In Chicago, hundreds of protesters gathered outside a McDonalds at 6.15am. As a large “Christmas Grinch” ambled about in freezing temperatures, demonstrators chanted for the minimum wage to be increased to $15 per hour.

It was the first of nine strikes in Chicago, with employees at McDonalds, Wendy’s, Walgreens, Macy’s and Sears also due to walk off shift. Low wage workers were due to strike across 100 cities through the day, including Boston, Detroit, New York City, Oakland, Los Angeles and St Louis.

“Poverty Wages in the Land of Plenty”

By Amy Goodman, Democracy Now!

The holiday season is upon us. Sadly, the big retailers are Scrooges when it comes to paying their staffs. Undergirding the sale prices is an army of workers earning the minimum wage or a fraction above it, living check to check on their meager pay and benefits.

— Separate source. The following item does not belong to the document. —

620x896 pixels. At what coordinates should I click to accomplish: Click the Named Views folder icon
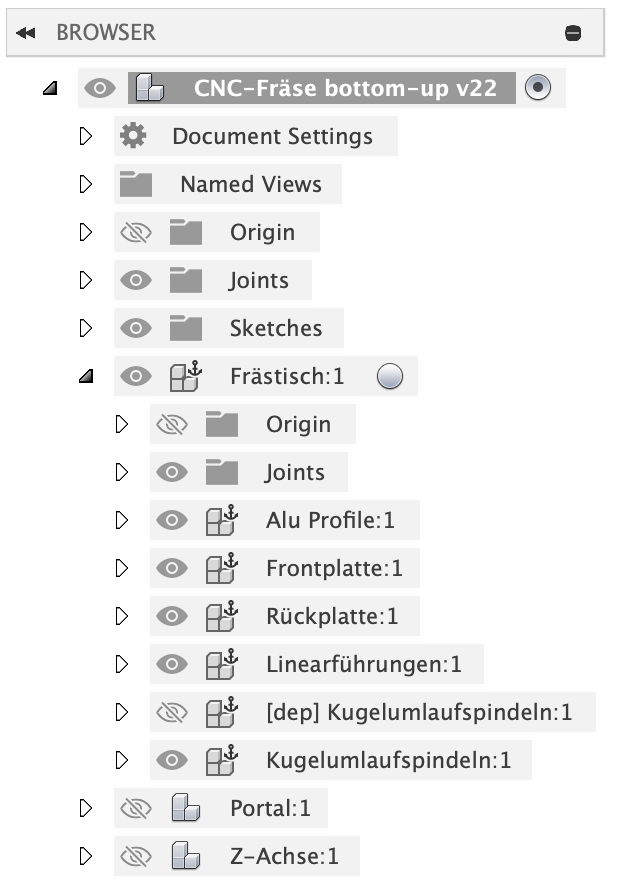[135, 184]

The dark secret that the retail giants like Wal-Mart don’t want you to know is that many of these workers subsist below the poverty line, and rely on programs like food stamps and Medicaid just to get by.  This holiday season, though, low-wage workers from Wal-Mart to fast-food restaurants are standing up and fighting back.

“Wal-Mart was put in an uncomfortable spotlight on what should be the happiest day of the year for the retailer,” Josh Eidelson told me, reporting on the coordinated Black Friday protests. “These were the largest protests we’ve seen against Wal-Mart … you had 1,500 stores involved; you had over a hundred people arrested.” Wal-Mart is the world’s largest retailer, with 2.2 million employees, 1.3 million of whom are in the U.S. It reported close to $120 billion in gross profit for 2012. Just six members of the Walton family, whose patriarch, Sam Walton, founded the retail giant, have amassed an estimated combined fortune of between $115 billion-$144 billion. These six individuals have more wealth than the combined financial assets of the poorest 40 percent of the U.S. population.